Generally, a miner group is queried by a validator at request time. The default group size is `min(metagraph.n, 25)`. The validator will then rank the miners in this group relative to each other based on the incentive mechanism. These local ranks will be then translated into global ranks.
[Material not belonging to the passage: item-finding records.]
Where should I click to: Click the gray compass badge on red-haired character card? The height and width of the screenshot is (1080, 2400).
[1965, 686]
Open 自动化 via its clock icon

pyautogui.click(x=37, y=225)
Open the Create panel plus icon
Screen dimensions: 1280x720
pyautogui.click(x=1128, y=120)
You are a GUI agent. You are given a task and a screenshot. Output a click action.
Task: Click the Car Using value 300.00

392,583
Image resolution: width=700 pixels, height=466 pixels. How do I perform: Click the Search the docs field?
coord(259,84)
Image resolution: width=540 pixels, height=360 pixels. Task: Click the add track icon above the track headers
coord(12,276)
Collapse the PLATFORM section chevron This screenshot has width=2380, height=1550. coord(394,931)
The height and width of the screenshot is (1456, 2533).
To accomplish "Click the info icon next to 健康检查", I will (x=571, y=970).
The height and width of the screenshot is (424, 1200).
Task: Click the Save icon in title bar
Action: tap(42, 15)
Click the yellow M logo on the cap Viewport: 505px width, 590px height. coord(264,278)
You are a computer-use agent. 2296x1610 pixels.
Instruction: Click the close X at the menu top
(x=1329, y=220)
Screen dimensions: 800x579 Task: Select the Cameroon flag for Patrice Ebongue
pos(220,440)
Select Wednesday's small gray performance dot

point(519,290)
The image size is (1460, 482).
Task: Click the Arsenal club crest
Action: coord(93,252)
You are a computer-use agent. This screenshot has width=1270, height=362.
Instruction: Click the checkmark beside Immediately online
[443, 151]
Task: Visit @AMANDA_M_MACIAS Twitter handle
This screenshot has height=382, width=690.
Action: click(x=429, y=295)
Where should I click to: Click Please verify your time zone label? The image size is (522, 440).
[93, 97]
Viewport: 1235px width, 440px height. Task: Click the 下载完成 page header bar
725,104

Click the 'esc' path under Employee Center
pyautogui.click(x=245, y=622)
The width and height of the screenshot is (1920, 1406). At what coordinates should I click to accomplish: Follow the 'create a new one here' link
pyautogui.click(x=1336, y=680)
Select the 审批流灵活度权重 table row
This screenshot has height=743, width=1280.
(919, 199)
Having a lower overall rank is better.

Here's an example of querying a group of 4 miners (assuming the `group_size` is 4):

In [33]:
from chunking.validator.reward import rank_responses
import numpy as np


top_4_miners_uids = metagraph.I.argsort()[-4:][::-1]

print(f"Top 4 miners uids: {top_4_miners_uids}")

axons = [metagraph.axons[uid] for uid in top_4_miners_uids]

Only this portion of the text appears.